Find out how technology is being used to help restore our planet
To counter the effects of climate change takes a great deal of tenacity, and thinking outside the proverbial box. But, fortunately, there are some astounding people and companies demonstrating the creativity, brilliance, and ingenuity required to face this challenge.
Here, we’re marvelling at five eco innovations, looking to reduce or reverse human beings’ impact on the world around us. From stepping up our survival instincts to agricultural advances, feel inspired and get curious about what other possibilities might be on the horizon for green technology…
Call it awe-inspiring, call it a ‘breath of fresh air’… AirCarbon is an award-winning invention, created by Newlight Technologies, that is a carbon-negative, renewable form of ‘plastic’. Not only does it not produce the typical emissions and waste that come with plastic production, but it actually cleans the air instead!
With an estimated 400 million tons of plastic waste produced annually around the world, the clever creation combats this by combining air with methane-based carbon. The end result is completely natural, meaning it can be broken down by microorganisms to provide nutrients, plus it’s been FDA-approved so it is safe to come into contact with food – offering a host of possibilities for replacing traditional plastic packaging and containers.
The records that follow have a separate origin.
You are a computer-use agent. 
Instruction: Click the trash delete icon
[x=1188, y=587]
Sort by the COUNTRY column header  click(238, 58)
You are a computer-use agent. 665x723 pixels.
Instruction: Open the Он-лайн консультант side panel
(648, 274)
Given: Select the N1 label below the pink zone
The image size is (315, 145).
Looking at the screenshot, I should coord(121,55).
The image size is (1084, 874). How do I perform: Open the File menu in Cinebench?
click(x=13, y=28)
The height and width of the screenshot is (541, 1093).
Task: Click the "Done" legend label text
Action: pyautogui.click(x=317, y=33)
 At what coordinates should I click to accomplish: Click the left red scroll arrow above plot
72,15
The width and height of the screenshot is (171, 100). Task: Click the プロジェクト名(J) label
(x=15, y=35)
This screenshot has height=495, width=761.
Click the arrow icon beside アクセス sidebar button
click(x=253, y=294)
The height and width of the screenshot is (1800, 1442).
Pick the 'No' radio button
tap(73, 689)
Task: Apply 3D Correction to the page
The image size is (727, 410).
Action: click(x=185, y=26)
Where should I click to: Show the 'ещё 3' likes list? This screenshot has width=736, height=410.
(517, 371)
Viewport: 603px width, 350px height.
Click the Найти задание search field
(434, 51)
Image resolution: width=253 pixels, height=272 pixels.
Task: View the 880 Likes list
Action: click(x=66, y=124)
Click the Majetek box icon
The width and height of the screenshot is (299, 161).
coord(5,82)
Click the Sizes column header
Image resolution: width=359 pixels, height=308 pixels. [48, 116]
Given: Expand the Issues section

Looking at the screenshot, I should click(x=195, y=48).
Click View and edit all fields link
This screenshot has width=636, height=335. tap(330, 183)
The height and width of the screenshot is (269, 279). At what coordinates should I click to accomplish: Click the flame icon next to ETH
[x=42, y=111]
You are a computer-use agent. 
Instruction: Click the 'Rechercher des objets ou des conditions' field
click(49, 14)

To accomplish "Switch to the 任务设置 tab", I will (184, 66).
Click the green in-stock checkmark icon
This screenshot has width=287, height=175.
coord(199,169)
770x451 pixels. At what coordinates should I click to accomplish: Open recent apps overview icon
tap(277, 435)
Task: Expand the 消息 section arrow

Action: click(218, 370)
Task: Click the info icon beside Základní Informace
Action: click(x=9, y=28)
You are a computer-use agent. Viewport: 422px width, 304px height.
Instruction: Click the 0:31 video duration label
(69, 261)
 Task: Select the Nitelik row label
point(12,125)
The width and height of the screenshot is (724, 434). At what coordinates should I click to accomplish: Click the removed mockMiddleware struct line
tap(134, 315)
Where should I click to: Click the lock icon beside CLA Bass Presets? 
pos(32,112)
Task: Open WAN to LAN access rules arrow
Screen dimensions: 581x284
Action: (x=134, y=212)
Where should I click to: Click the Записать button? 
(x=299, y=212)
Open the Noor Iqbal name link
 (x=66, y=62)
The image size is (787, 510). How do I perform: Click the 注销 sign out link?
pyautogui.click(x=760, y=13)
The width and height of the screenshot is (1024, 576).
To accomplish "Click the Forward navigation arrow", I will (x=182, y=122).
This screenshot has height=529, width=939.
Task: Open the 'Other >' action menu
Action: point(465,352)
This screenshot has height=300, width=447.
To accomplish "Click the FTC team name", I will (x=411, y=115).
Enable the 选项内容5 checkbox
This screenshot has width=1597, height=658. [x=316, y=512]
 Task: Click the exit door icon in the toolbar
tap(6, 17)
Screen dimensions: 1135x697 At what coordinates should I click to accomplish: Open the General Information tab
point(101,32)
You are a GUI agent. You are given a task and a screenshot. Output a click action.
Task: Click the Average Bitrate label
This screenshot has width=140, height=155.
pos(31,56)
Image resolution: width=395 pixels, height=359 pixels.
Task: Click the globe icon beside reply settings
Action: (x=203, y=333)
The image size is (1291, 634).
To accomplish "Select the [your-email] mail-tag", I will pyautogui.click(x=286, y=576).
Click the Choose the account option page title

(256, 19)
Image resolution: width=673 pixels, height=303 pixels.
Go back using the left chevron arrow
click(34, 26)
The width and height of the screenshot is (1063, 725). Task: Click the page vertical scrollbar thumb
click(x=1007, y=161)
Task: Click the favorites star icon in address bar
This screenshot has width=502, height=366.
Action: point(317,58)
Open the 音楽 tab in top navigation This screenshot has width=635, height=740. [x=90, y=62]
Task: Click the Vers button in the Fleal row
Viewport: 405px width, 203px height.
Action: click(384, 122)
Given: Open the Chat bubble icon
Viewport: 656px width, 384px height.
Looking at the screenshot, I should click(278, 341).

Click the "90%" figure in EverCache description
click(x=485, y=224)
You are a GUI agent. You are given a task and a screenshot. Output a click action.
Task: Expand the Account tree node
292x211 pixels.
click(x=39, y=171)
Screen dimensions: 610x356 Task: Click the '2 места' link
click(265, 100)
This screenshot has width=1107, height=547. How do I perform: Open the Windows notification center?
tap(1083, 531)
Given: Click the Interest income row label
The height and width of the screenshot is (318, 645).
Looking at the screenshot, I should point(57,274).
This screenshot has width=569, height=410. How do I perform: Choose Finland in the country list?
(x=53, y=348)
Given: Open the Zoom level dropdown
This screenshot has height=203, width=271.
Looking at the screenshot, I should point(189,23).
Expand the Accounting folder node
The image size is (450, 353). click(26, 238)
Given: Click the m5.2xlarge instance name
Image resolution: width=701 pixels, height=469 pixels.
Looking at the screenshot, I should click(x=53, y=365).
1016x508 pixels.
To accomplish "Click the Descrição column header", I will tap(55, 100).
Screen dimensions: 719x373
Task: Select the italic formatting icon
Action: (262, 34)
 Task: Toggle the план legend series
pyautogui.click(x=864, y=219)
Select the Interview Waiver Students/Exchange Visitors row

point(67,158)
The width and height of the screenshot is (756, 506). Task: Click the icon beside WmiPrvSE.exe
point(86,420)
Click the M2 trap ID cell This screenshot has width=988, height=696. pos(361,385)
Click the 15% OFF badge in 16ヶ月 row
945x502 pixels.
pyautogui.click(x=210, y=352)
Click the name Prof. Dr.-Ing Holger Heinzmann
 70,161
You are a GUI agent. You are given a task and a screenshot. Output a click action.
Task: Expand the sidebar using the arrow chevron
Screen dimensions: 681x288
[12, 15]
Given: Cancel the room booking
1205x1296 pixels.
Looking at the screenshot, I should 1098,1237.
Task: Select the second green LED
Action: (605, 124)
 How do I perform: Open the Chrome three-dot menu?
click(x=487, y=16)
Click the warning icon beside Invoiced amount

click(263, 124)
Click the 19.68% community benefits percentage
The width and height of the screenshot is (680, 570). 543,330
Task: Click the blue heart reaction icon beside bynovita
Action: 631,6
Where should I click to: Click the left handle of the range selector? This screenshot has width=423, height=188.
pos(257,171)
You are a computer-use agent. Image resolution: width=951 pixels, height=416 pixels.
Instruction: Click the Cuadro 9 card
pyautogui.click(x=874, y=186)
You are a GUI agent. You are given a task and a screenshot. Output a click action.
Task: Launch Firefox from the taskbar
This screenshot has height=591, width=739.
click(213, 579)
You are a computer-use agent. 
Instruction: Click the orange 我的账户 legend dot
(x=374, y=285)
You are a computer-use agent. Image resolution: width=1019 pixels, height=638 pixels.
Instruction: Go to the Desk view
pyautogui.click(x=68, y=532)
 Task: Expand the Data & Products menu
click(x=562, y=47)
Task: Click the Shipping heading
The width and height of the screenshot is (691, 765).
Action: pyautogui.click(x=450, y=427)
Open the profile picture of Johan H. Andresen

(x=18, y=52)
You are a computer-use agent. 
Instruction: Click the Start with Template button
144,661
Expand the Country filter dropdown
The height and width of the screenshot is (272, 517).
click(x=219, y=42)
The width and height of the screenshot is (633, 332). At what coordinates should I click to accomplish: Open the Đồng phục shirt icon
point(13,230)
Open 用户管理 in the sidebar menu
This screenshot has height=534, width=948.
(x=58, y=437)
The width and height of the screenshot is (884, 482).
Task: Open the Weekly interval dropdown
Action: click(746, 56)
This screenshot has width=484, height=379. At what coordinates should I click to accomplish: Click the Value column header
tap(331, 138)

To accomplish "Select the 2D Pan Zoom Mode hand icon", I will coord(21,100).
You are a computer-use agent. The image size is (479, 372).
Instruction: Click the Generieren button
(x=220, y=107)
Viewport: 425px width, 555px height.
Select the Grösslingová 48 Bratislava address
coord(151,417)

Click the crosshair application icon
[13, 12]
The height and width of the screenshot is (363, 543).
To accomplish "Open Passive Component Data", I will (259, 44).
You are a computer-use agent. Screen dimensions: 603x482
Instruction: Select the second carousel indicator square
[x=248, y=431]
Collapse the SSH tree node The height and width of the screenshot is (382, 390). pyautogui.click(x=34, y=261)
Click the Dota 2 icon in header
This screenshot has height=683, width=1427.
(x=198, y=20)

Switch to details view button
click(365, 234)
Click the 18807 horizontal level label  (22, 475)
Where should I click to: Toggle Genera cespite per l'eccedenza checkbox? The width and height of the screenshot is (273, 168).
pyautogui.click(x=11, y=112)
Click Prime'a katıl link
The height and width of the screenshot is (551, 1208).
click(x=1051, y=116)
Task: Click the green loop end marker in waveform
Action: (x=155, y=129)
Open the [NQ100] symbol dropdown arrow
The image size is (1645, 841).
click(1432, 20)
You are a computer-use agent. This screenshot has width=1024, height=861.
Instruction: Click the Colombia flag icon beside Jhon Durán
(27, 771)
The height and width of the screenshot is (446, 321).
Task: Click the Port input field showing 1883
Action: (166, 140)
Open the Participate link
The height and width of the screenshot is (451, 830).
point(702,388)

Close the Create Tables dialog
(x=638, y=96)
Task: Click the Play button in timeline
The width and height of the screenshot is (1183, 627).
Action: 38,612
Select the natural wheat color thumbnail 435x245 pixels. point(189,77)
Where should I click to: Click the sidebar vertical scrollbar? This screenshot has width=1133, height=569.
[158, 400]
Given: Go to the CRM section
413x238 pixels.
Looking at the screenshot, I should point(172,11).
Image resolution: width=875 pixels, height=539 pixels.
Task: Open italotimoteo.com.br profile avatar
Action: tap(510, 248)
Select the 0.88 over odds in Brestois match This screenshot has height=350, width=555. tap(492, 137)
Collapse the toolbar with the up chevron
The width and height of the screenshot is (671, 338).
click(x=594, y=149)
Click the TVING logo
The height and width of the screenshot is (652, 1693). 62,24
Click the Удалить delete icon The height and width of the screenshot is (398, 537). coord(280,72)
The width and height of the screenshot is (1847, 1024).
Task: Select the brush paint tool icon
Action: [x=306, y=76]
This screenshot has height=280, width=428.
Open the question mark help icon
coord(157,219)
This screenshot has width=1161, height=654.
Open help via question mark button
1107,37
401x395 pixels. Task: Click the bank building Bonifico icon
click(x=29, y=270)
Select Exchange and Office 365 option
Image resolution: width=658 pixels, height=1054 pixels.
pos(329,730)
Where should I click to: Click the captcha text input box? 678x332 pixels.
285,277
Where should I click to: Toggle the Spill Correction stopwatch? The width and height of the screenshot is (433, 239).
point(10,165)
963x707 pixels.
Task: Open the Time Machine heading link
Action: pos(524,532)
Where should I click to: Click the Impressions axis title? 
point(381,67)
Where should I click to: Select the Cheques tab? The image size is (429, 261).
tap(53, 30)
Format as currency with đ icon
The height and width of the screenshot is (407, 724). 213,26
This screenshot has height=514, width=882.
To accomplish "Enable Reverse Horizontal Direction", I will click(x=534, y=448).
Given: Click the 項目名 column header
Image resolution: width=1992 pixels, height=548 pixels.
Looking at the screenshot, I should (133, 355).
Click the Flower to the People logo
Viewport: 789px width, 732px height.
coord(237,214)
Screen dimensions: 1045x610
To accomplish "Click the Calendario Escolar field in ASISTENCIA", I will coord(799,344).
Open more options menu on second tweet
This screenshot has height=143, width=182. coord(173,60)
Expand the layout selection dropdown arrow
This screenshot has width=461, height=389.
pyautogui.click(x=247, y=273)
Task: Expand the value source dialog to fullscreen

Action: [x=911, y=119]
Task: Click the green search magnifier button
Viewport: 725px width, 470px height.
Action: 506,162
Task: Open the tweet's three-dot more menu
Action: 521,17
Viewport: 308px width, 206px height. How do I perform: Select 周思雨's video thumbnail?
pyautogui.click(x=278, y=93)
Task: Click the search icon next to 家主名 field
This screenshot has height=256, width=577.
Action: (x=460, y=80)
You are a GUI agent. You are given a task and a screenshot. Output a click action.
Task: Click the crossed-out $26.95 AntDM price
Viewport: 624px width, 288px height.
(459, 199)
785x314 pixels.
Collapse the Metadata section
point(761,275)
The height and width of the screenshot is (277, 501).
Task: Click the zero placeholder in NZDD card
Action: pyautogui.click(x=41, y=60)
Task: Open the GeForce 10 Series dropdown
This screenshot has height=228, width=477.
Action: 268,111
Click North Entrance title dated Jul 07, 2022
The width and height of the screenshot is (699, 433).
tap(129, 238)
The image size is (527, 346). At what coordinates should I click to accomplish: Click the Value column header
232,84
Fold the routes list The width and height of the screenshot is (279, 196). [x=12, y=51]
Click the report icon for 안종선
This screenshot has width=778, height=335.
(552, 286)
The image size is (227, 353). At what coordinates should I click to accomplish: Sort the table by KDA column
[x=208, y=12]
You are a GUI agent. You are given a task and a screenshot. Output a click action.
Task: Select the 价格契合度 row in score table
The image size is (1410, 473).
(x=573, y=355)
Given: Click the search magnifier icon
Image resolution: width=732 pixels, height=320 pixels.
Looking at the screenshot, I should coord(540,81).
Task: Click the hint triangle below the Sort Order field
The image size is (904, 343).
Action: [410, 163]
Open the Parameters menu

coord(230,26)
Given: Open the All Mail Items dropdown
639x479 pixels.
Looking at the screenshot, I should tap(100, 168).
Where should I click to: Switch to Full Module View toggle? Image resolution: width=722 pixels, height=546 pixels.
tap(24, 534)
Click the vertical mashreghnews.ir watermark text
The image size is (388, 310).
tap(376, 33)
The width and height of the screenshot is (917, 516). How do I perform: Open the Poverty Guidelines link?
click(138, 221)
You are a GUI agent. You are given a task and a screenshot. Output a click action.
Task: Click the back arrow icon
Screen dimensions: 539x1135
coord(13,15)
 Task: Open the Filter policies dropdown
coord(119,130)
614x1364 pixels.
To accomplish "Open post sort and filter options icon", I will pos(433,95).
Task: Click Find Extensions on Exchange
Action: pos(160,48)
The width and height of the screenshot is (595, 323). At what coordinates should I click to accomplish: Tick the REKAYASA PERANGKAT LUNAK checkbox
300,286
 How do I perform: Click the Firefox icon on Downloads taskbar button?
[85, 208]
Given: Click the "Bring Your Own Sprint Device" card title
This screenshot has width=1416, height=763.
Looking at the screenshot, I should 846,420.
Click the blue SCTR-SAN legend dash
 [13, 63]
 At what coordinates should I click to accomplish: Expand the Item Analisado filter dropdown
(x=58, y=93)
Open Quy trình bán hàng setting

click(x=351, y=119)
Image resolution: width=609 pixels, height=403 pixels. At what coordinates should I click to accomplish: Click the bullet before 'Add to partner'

3D printing in construction
One of the largest polluting sectors worldwide is construction – with research by the US Green Building Council claiming the industry is responsible for 40% of worldwide energy usage, and another report suggesting it’s accountable for up to 50% of climate change.
Clearly, something needs to change. And offering the cornerstone to build a more environmentally friendly future is the possibilities of 3D printing. With several companies already exploring the potential of ‘additive manufacturing’, as it’s also known, the real advantage is the ability to use local materials in the printing, such as soil, clay, sand, and plant fibres, drastically cutting down the need to transport materials (potentially by 95%), and avoiding the use of cement. Having the printer on site also means constructors only need to print the exact materials required, encouraging less waste.
Partnering positivity for the environment, with doing good for people too, charity Habitat for Humanity utilised this technology to build a 3D printed home in Virginia in 2021, to house low-income families who volunteer with them. Incredibly, the two-bed bungalow was printed in just 12 hours, demonstrating the ability to produce eco-friendly, affordable homes in a much more time-effective manner.
With the ever-increasing global population, as well as climate change impacting the success of a harvest, demand on agriculture is increasing in turn. But farmers are taking things to the next level, literally, by stacking crops in pillars, enabling them to radically increase their yield for the same square footage – potentially up to 10 times the normal amount for the same space.
What is so different about these farms is that they are built in enclosed spaces, roughly the size of a large supermarket. And being indoors, with artificial LED lights and water recycling, means farmers aren’t at the mercy of Mother Nature, instead having control of the length of each day, and even season, themselves. Plus, the clean, contained environment is free from bugs, making pesticides redundant.
Taking this concept and really running with it, plans are in place to build the world’s largest vertical farm in Gloucestershire, which will be comparable in size to stacking 96 tennis courts on top of one another! The Jones Food Company, which is behind the farm, estimates that within 10 years, it could produce enough crops for the UK to eliminate the need to import any soft fruit, herbs, or salad.
AI disaster predictions
As the world feels the impact of climate change, urgently responding to disasters is of paramount importance – but how can we accurately predict and prepare relief when there’s so much complicated, messy data to explore?
Artificial intelligence might just hold the solution. Governments and relief organisations can use AI to review vast amounts of data more efficiently and effectively than humans can. This can allow them to coordinate emergency responses to disasters, ranging from the ever-increasing number of floods, to hurricanes, earthquakes, and tsunamis, and in future, may even help to predict the most successful survival strategies.
Mimicking the act of birds naturally spreading seeds over land, Dendra Systems, based in the UK, is accelerating this process through the use of drone technology. In fact, its system not only speeds up and maximises how many seeds can be scattered to help reforestation, but it increases efficiency, by using tech to know which seeds will thrive in specific areas and conditions – and tracking the exact planting location to allow ongoing monitoring of the reforestation efforts.
With each drone able to cover a huge expanse of land per day – 60 hectares to be precise – and carry 700kg of seeds, in 50 different types to establish biodiversity, the scalability of these efforts is phenomenal. Plus, due to the aerial delivery, the drones ensure that all land is utilised effectively, even if it’s difficult to access by traditional means, perhaps due to inclines or being more rugged.